Architecture
kuvasz-streamer
opens a logical replication connection to each of the source databases and a number of connections to the destination database corresponding to the number of workers.
Depending on the running mode, it also reads its mapping configuration either from a static YAML file or from an SQLite database.
Initial synchronization
On startup kuvasz-streamer
will check the state of the publications and replication slots. If they don’t exist, it will create them and initiate a full sync. If the slot exists but some tables have been added, a full sync for these tables only is performed.
A separate goroutine is created for each source to handle the initial sync process. Source tables are synchronized sequentially within that source. Parallelizing this would increase the load substantially on the source server but may be something to look at in the future.
Streaming mode
After it has finished initial synchronization, Kuvasz-streamer enters streaming mode. In this mode, Kuvasz-streamer listens to the Postgres logical replication slot and processes the logical replication records as they arrive.
For each source database, kuvasz-streamer
creates a single dedicated Reader goroutine. This goroutine open a Postgres replication connection. It reads replication messages and send updates to the source.
For each worker, kuvasz-streamer
creates a dedicated worker goroutine that opens a regular connection to the destination. This worker applies changes on the destination database. Having multiple workers allows parallelizing write queries and enhancing performance.
When a replication message (XlogData) is received, kuvasz-streamer
computes the SQL statement to apply on the destination. Then it selects the worker based on a hash of the source table. It then creates an operation (OP) and sends it to that worker. This mechanism ensures that all changes to a given table are processed in the order they were received.
A worker creates a transaction and uses it as a container for all received messages. After a configurable timeout, usually, 1 second, the transaction is committed and the committed LSN is recorded in a shared map for use by the Reader goroutines.
The Reader goroutines periodically calculate the committed LSN and send a Standby Status Update message to the source. This ensures that these messages are deleted from the replication slot.
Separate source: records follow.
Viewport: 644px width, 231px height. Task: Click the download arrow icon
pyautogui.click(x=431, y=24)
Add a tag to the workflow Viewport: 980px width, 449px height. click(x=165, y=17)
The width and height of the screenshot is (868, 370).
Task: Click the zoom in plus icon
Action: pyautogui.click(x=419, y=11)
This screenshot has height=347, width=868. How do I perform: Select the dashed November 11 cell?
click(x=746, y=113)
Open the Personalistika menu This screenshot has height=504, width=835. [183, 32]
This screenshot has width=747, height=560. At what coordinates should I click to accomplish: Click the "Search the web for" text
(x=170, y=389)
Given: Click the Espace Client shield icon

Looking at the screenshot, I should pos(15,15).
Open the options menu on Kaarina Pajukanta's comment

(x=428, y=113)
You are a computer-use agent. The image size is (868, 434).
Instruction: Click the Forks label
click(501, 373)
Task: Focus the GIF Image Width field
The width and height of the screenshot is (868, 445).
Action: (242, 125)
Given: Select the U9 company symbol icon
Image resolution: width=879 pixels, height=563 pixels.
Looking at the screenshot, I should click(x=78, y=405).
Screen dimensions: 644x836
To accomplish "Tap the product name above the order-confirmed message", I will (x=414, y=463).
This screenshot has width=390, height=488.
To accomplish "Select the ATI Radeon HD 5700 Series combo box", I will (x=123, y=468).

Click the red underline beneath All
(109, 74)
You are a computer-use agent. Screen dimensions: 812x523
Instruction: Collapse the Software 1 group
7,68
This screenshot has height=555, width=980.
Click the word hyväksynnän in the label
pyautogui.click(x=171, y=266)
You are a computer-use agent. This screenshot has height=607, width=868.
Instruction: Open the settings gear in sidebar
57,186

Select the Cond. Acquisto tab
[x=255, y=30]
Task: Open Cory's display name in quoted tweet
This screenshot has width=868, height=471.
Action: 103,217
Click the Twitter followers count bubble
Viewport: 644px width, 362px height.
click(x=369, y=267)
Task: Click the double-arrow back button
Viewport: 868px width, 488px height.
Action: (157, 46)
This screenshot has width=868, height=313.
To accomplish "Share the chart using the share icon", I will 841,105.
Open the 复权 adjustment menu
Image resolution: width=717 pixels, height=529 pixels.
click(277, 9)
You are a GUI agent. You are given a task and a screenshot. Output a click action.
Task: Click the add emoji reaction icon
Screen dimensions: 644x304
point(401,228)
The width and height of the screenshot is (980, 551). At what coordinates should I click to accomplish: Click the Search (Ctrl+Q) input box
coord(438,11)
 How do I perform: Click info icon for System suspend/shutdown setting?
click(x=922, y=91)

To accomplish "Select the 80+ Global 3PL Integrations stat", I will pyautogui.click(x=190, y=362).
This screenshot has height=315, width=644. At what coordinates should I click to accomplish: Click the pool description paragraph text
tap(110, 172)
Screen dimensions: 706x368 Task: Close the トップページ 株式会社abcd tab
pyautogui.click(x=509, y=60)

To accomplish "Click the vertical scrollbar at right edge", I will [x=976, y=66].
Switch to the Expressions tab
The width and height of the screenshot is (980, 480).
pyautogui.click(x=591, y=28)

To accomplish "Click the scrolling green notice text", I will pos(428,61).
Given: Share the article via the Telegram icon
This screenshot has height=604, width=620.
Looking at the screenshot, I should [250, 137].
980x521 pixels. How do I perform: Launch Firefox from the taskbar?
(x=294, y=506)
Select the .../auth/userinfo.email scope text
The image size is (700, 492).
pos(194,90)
The Committed LSN is computed to guarantee that all operations from a particular source have been applied on all worker connections.
A simple example:
sequenceDiagram
participant S1 as Source 1
participant S2 as Source N
participant R1 as Reader 1
participant R2 as Reader N
participant W1 as Worker 1
participant W2 as Worker 2
participant D1 as Destination<br/>Connection 1
participant D2 as Destination<br/>Connection 2
W1->>D1: BEGIN
W2->>D2: BEGIN
S1->>R1: XlogData T1.insert LSN=1
R1->>W2: OP: INSERT INTO T1(...)
W2->>D2: INSERT INTO T1(...)
Note over W2: S1.WrittenLSN=1
S2->>R2: XlogData T3.insert LSN=55
R2->>W1: OP: INSERT INTO T3(...)
W1->>D1: INSERT INTO T3(...)
Note over W2: S2.WrittenLSN=55
S1->>R1: XlogData T2.update LSN=2
R1->>W1: OP: UPDATE T2 SET ...
W1->>D2: UPDATE T2 SET ...
Note over W1: S1.WrittenLSN=2
S1->>R1: XlogData T1.insert LSN=3
R1->>W2: OP: INSERT INTO T1(...)
W2->>D2: INSERT INTO T1(...)
Note over W2: S1.WritenLSN=3
W1->>D1: COMMIT
Note over W1: S1.CommittedLSN=2<br/>S2.CommittedLSN=0
W2->>D2: COMMIT
Note over W2: S1.CommittedLSN=3<br/>S2.CommittedLSN=55
R1->>S1: StandbyStatusUpdate CommittedLSN=3
R2->>S2: StandbyStatusUpdate CommittedLSN=55